Hancom said on Sunday that its open-source PDF data extraction project, OpenDataLoader PDF v2.0, ranked No. 1 on GitHub’s Trending list across all programming languages as of March 20 and received a trending badge.
GitHub Trending is an index that tallies in real time the open-source projects attracting the most attention from developers worldwide.
Hancom said OpenDataLoader PDF v2.0 logged growth of more than 1,800 GitHub stars in a single day on March 21. It said the project’s total stars exceeded 7,000 and forks topped 500.
OpenDataLoader PDF breaks down PDF documents with complex structures into text, tables and images, converting them into a form that artificial intelligence can process immediately.
PDF is the document format most widely used for AI training worldwide, but its complex internal structure has made data extraction difficult, and it has been cited as a key bottleneck in AI development. Hancom signed a memorandum of understanding in July 2025 with Duallab, a global PDF technology specialist, and began joint development. It released an initial version in September that year and launched v2.0 on March 12.
Version 2.0 applies a hybrid engine that combines an AI method with a direct extraction method, and runs in a local environment without sending data to external servers. It provides by default 4 AI add-ons, including optical character recognition, table extraction, formula extraction and chart analysis. It is also compatible with other companies’ open-source AI models, including Docling.
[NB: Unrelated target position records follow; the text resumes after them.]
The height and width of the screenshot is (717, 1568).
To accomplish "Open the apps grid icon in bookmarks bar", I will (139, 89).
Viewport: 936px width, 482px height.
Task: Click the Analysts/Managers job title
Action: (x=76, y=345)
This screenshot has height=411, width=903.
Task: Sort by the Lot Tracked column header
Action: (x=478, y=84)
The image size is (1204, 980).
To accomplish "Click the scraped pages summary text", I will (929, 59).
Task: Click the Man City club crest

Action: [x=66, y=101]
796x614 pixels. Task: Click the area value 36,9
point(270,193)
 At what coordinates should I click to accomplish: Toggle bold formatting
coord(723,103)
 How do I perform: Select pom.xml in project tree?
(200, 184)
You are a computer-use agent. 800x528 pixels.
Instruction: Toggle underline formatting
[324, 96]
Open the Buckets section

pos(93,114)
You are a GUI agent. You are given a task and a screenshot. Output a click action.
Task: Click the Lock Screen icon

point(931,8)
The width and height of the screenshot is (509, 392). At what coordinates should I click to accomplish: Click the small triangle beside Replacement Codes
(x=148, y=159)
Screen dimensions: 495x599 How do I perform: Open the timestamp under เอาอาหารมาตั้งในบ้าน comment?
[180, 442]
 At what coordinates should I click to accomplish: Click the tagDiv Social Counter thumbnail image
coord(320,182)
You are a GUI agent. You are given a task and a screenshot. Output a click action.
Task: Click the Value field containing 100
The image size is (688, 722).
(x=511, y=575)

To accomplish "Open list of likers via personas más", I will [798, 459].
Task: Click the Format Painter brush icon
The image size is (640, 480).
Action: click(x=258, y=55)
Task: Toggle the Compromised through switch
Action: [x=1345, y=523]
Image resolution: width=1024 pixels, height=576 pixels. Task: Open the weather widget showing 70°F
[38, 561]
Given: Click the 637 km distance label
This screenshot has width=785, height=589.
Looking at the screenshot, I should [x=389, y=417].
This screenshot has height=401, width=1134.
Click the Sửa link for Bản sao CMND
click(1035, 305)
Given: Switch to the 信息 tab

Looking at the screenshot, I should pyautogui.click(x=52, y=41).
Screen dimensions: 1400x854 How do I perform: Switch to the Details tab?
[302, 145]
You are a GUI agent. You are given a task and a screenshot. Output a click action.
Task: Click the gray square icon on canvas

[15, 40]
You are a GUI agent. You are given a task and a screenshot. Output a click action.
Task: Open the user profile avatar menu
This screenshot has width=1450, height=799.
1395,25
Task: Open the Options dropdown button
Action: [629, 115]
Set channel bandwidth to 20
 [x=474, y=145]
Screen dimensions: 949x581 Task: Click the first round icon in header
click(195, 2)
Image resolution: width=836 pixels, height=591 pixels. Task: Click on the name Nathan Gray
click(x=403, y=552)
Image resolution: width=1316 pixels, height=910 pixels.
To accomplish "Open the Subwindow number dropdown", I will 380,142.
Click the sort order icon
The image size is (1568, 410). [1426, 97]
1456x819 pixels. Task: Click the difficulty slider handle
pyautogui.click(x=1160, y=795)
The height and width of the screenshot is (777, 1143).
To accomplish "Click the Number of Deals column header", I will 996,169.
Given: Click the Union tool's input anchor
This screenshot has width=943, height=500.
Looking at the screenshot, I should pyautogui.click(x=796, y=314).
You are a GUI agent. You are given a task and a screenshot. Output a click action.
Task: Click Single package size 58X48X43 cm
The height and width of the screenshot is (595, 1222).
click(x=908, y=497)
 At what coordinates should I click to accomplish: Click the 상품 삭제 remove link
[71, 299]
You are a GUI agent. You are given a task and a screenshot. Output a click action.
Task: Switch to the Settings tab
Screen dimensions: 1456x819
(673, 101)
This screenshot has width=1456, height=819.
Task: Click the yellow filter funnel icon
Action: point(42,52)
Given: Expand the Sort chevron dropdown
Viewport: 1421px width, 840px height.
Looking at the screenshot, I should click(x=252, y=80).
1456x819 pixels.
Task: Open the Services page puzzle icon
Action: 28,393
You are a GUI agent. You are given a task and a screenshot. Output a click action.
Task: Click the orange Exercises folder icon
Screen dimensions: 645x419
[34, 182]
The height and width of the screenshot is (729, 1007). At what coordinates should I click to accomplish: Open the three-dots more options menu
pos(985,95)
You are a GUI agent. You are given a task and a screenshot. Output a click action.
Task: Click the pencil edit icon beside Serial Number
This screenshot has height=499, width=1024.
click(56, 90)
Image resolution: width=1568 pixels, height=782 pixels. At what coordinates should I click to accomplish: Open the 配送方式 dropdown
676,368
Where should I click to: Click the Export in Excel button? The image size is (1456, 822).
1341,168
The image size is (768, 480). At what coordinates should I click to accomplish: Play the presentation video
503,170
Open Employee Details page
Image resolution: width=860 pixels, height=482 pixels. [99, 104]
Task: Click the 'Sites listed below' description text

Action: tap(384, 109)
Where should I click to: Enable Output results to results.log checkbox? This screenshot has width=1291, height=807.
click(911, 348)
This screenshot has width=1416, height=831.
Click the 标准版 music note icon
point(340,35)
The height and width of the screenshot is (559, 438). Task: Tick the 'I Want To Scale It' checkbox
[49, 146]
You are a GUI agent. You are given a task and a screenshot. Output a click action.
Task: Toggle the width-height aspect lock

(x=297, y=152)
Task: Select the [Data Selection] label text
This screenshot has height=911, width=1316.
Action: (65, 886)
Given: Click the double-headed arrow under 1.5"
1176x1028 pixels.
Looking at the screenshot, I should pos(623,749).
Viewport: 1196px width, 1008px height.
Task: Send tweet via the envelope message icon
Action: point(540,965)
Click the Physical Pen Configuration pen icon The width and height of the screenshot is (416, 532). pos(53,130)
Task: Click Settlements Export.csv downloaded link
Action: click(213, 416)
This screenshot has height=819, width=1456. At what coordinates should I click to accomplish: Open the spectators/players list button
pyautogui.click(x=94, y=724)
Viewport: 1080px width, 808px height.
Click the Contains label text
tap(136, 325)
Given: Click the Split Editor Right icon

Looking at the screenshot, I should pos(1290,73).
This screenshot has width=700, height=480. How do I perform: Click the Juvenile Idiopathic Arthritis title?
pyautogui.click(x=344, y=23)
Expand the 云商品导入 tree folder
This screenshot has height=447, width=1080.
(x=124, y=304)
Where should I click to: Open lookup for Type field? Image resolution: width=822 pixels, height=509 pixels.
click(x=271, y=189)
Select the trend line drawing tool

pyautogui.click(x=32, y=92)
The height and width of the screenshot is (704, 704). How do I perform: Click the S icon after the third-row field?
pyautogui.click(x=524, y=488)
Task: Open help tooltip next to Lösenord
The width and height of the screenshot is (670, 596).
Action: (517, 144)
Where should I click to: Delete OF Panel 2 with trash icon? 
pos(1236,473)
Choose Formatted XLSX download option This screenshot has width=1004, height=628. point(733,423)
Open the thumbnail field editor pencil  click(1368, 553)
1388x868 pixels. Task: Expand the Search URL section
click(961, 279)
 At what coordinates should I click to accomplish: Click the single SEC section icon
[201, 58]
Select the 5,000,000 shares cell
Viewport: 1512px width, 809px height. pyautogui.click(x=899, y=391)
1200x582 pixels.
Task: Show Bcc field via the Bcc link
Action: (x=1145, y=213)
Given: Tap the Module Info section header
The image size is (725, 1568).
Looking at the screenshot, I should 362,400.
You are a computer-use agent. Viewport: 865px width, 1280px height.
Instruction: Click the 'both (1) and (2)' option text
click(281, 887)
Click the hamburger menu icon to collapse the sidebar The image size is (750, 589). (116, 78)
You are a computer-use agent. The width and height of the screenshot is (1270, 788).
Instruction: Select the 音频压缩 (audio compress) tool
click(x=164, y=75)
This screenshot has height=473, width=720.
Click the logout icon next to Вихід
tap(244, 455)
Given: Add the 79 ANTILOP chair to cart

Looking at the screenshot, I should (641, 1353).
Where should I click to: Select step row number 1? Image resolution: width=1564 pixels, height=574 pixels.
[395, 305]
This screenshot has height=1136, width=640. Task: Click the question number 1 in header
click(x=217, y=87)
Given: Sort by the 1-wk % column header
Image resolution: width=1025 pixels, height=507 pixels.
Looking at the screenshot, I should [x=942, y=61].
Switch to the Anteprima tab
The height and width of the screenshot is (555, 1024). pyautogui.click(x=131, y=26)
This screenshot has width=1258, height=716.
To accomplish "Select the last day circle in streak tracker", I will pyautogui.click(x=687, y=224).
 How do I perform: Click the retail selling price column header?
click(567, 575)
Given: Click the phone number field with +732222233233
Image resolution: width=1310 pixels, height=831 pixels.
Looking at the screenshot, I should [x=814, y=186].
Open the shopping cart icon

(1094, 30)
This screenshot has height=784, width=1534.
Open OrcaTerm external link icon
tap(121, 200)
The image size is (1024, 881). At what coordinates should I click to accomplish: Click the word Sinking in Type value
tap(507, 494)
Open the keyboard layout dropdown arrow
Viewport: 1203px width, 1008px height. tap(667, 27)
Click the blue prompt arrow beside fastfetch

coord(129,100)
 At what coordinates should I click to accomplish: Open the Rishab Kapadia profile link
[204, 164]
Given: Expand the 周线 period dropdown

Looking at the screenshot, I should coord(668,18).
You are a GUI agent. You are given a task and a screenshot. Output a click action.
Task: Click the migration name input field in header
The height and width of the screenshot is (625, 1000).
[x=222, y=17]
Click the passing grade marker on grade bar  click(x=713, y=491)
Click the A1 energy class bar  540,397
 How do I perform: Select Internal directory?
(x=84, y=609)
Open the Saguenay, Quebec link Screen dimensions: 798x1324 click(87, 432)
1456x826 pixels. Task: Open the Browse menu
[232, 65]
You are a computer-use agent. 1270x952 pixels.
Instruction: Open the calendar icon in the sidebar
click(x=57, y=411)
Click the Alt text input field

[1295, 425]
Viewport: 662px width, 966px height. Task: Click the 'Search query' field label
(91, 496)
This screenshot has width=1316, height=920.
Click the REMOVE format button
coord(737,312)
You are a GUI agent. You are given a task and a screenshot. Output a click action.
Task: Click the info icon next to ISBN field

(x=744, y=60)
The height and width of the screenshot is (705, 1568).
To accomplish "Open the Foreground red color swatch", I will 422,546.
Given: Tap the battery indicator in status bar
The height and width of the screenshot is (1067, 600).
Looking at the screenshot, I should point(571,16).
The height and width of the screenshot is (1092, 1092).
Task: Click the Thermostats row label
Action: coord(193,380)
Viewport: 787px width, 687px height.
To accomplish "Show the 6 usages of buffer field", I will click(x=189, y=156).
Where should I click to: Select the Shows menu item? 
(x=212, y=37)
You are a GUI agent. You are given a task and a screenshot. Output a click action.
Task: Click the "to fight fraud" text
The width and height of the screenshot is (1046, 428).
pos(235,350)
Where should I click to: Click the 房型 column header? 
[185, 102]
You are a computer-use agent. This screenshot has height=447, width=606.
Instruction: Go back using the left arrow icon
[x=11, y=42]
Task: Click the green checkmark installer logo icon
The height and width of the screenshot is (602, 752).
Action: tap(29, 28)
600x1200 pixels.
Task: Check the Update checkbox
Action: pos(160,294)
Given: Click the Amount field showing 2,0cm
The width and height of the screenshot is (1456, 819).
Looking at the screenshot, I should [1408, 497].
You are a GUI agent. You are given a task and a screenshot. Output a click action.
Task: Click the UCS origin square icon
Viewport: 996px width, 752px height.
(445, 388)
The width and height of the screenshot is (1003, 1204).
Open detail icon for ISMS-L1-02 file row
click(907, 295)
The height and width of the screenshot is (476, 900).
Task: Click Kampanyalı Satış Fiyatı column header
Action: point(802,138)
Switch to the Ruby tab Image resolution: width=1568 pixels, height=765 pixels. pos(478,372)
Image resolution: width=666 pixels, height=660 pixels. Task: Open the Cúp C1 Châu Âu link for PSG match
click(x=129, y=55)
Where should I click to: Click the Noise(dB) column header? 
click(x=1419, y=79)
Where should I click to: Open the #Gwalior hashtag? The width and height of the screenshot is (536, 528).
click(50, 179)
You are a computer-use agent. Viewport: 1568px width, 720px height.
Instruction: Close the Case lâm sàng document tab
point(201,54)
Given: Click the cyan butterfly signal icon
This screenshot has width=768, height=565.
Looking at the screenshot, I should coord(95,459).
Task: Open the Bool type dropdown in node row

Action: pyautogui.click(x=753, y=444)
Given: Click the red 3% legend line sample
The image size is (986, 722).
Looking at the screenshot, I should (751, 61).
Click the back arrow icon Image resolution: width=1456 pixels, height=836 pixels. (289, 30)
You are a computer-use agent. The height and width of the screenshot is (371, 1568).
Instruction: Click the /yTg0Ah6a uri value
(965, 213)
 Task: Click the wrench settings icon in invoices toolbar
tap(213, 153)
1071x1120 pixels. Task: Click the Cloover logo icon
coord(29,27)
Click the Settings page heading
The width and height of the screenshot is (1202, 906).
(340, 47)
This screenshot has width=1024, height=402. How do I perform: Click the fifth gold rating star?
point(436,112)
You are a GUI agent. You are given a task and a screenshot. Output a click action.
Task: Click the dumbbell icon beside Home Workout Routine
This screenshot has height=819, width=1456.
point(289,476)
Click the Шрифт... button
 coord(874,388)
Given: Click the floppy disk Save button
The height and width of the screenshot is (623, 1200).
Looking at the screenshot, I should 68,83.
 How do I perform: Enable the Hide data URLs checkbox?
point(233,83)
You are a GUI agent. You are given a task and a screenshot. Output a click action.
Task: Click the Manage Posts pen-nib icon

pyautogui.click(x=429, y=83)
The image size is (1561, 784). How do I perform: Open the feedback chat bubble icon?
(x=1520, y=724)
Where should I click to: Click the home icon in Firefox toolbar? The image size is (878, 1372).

Hancom Chief Executive Kim Yeon-su (김연수) said, "This achievement is the result of Hancom’s document data extraction technology being directly verified by the global developer community for its completeness and practicality, and it also confirmed the possibility of expanding the technology ecosystem through diverse uses." He added, "Through a switch to the Apache 2.0 licence, we will develop it into an open PDF data platform that companies and developers around the world can freely use and expand."